En 2005, ambos recibieron el Premio Nobel de Medicina. Hoy se sabe que H. pylori también está implicada en gastritis crónicas y cáncer gástrico, lo que multiplicó la trascendencia de su hallazgo.
Werner Forssmann: el corazón en primera persona
En 1929, el joven médico alemán Werner Forssmann propuso introducir un catéter por una vena hasta el corazón para administrar fármacos de manera directa. Ante la negativa de sus superiores, decidió probarlo en sí mismo.
Según National Geographic, se aplicó anestesia local, abrió una vena en su brazo e introdujo un tubo de 65 cm hasta la aurícula derecha. Caminó hasta radiología y una placa confirmó el éxito del procedimiento. Sus colegas lo tacharon de imprudente y perdió su puesto en la medicina académica. Durante años trabajó como médico de pueblo y luego como médico militar, apartado de la investigación.

Su idea fue rescatada décadas después por cardiólogos en EEUU, lo que permitió perfeccionar la técnica y derivar en el cateterismo moderno, hoy esencial en diagnósticos y cirugías mínimamente invasivas. La imagen de él con el catéter dentro de su propio corazón es considerada un ícono de la historia de la medicina.
En 1956 compartió el Nobel con André Cournand y Dickinson Richards, en un reconocimiento tardío a su audacia.
Alexander Bogdanov: perseguir la juventud en la sangre
A principios del siglo XX, las transfusiones eran peligrosas: no se conocían los grupos sanguíneos ni la transmisión de infecciones.
Bogdanov, médico y científico ruso, practicó más de 10 transfusiones en sí mismo. Aseguraba sentirse rejuvenecido, con mejoras en la visión y mayor vitalidad. Además de médico, era filósofo, escritor de ciencia ficción y político revolucionario.
Su obsesión con la transfusión se vinculaba a su idea de una “ciencia de la inmortalidad” y al ideal socialista de rejuvenecer a la humanidad.

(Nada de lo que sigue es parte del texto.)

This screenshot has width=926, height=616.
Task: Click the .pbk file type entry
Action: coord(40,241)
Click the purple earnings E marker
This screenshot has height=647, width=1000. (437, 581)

Fundó el primer Instituto para la Transfusión de Sangre en Moscú, lo que muestra que su influencia fue institucional además de personal. Sin embargo, en 1928 una transfusión de un estudiante enfermo de malaria y tuberculosis resultó fatal. Murió a los 54 años.
Aunque sus conclusiones eran erróneas, sus experimentos impulsaron mejoras en la seguridad y compatibilidad sanguínea, pilares de la hematología moderna.

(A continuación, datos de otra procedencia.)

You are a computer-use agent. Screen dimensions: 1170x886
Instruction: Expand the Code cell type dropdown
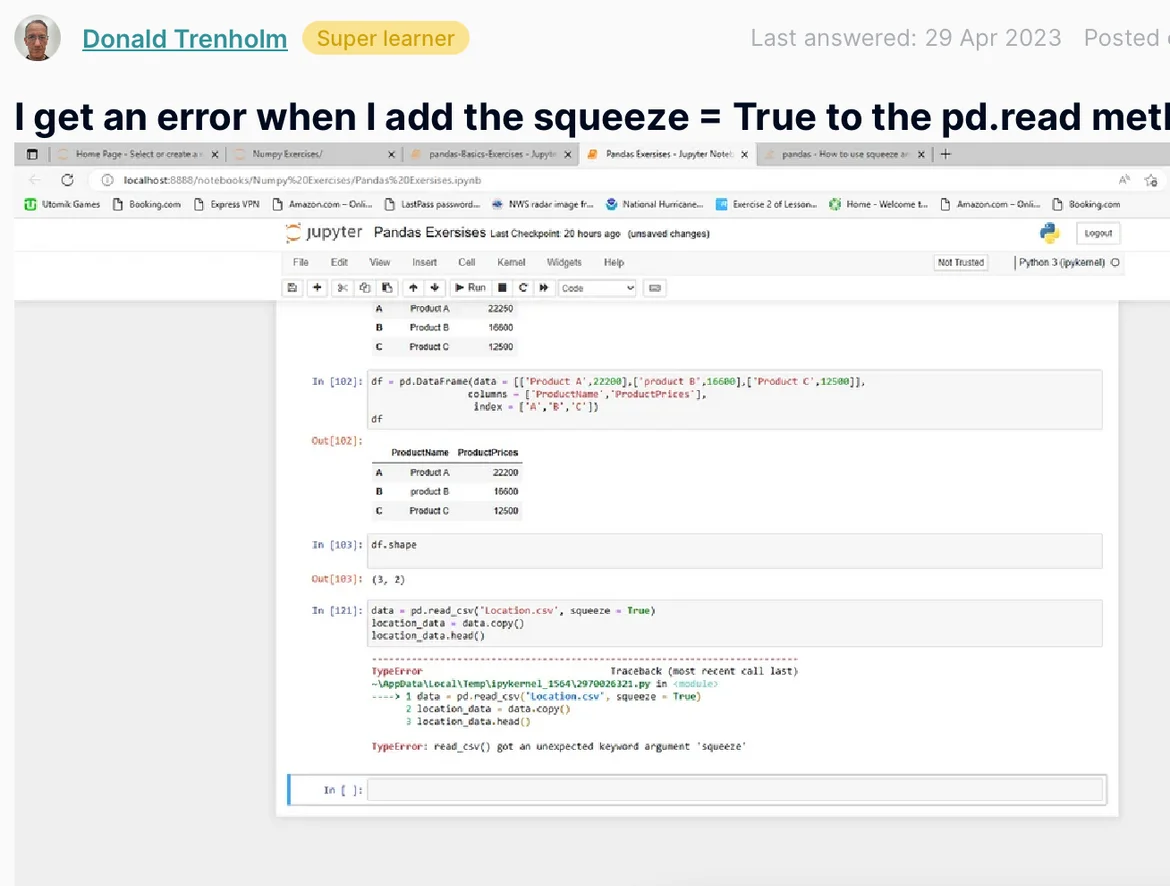pos(598,288)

Stubbins Ffirth: el desafío de la fiebre amarilla
A inicios del siglo XIX, la fiebre amarilla devastaba ciudades. El médico estadounidense Stubbins Ffirth creía que no era contagiosa, sino producto del calor y el agotamiento.
Realizó sus experimentos en Filadelfia, tras una gran epidemia que había matado a miles. Para probar su hipótesis se sometió a pruebas extremas: se untó el cuerpo con vómito de pacientes, ingirió líquidos contaminados, inhaló vapores de enfermos y hasta introdujo sangre infectada en cortes de su piel.
También experimentó con saliva y orina de pacientes en un esfuerzo por descartar todas las posibles vías de contagio. Nunca se contagió.

Esto reforzó su hipótesis, aunque en realidad no se enfermó porque usaba fluidos de pacientes en fases menos infecciosas. Décadas más tarde se descubrió que el virus se transmite por el mosquito Aedes aegypti. Su conclusión fue equivocada, pero sus pruebas extremas son un ejemplo temprano de autoexperimentación médica y de empirismo radical en el siglo XIX.
La verdadera causa de la fiebre amarilla se identificó a fines del siglo XIX gracias a Carlos Finlay, que postuló al mosquito como vector, y fue confirmada en 1900 por la Comisión del Ejército de EEUU liderada por Walter Reed.